Additionally, post-fracture operations on rats were subjected to conventional radiological examination, where X-rays of the tibia and fibula were taken using a Direct Radiography (DR) system in both anterior-posterior and lateral views to observe and document the location, type, and severity of the fracture, aiding in a more accurate evaluation of the multiple trauma model’s effectiveness.

To ensure the objectivity of the data and minimize researcher bias, this study employed an independent blind assessment. All histological samples were evaluated by external pathologists who were not involved in the experimental design or execution. Before evaluation, all samples were randomized and coded to ensure blinding in the assessment. Pathologists scored the samples based on pre-established standardized scoring systems, and the scoring results were used for subsequent statistical analyses.

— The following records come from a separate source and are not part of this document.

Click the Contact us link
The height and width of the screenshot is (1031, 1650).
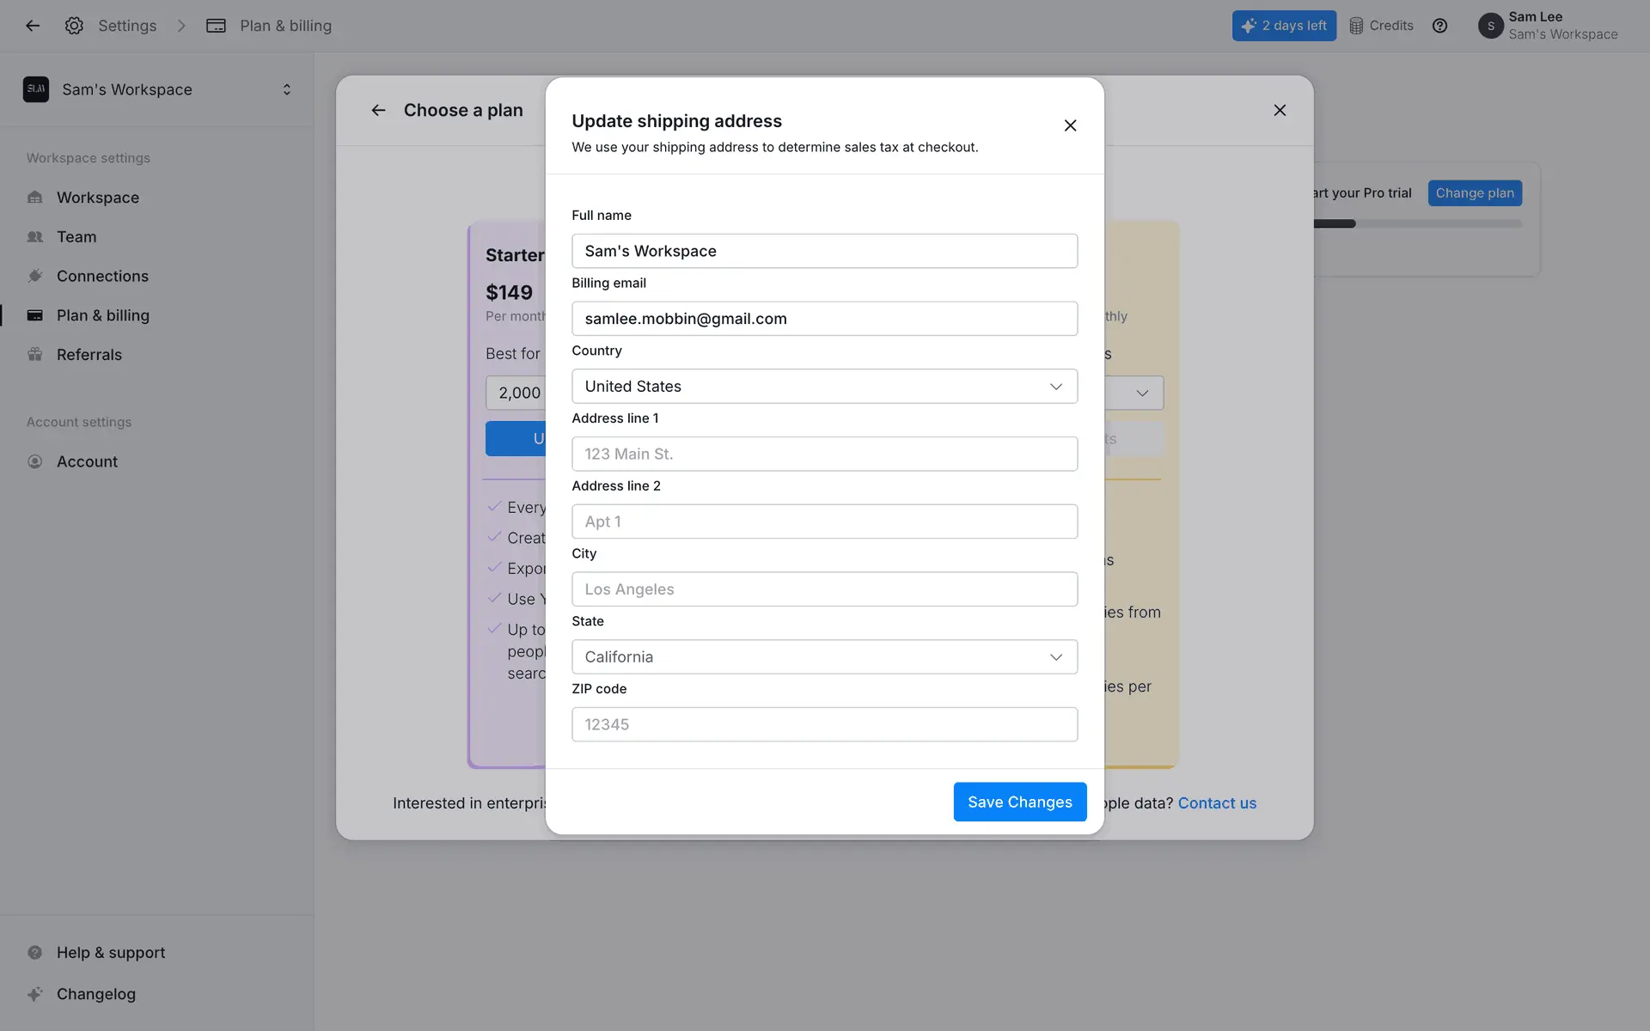(1216, 803)
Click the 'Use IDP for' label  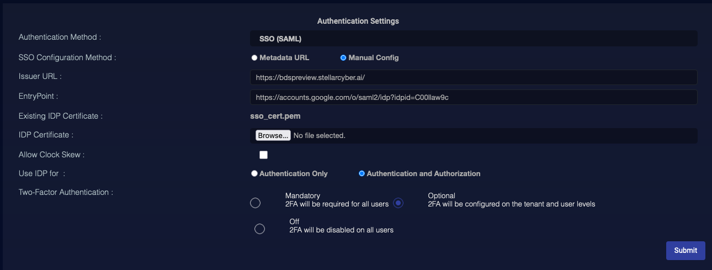(42, 173)

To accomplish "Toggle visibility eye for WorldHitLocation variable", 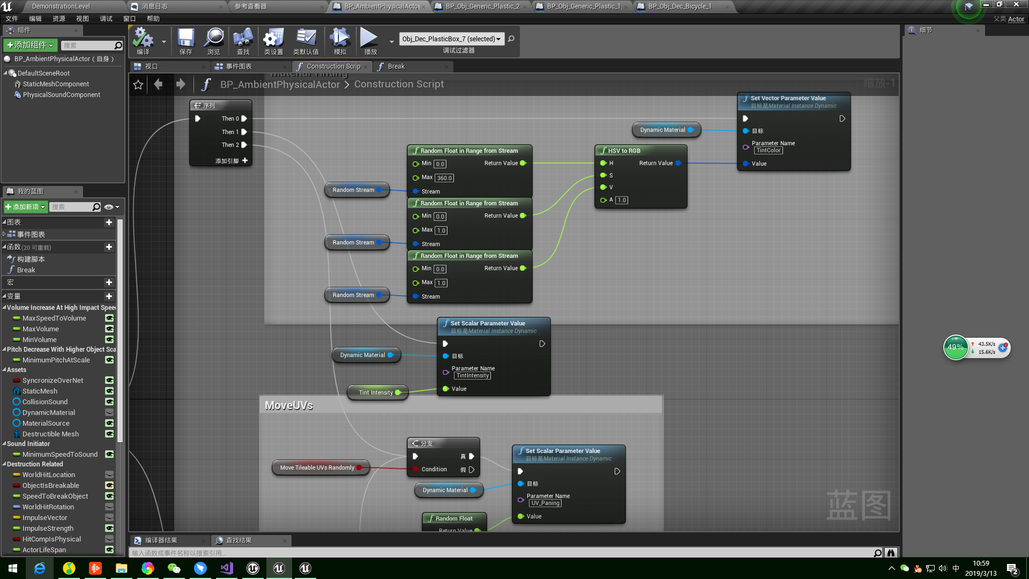I will coord(109,475).
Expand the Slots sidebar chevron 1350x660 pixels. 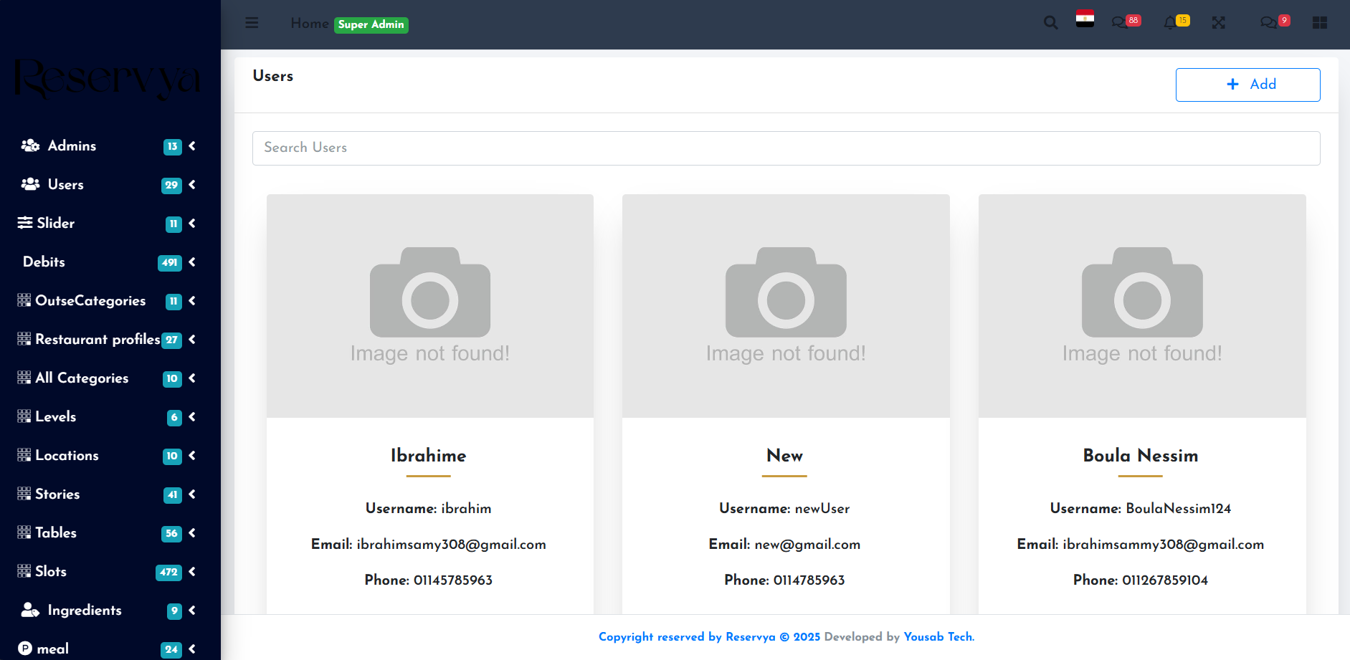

Blood sample collection and analysis methods

In this study, the initial blood sample collection in rats was performed post-anesthesia before inducing multiple traumas and hemorrhagic shock (time point 0), serving as self-control. Subsequently, additional blood samples were collected at 30, 60, 90, 120, and 150 min post hemorrhagic shock induction. The initial blood volume collected was 630 μL, with the addition of 70 μL of 3.2% sodium citrate as an anticoagulant. All blood samples were centrifuged at 2000×g for 10 min to collect the supernatant for analyzing PT, APTT, International Normalized Ratio (INR), Fib, and D-dimer levels using the Sysmex CA-7000 automated coagulation analyzer. PLT count was determined microscopically after treatment with potassium EDTA. The second blood collection volume was 1 mL, immediately transferred to a tube without an anticoagulant, left to stand at room temperature for 30 min, and centrifuged at 3,000 × g for 15 min to separate serum. The collected serum was promptly transferred to a −80°C freezer for subsequent biochemical analysis. Using reagent kits provided by the American R&D company, TNF-α, IL-6 concentrations, and Syndecan-1 levels in rat plasma were measured by enzyme-linked immunosorbent assay (ELISA) following the kit instructions. The experiment ended at 150 min, at which point euthanasia was performed on the animals. Liver, small intestine, and right leg skeletal muscle tissues were then collected for future histological examination (Table 1).

Table 1

Table 1. Heterogeneity analysis of initial APTT, platelet count, breath rate, and blood pressure parameters.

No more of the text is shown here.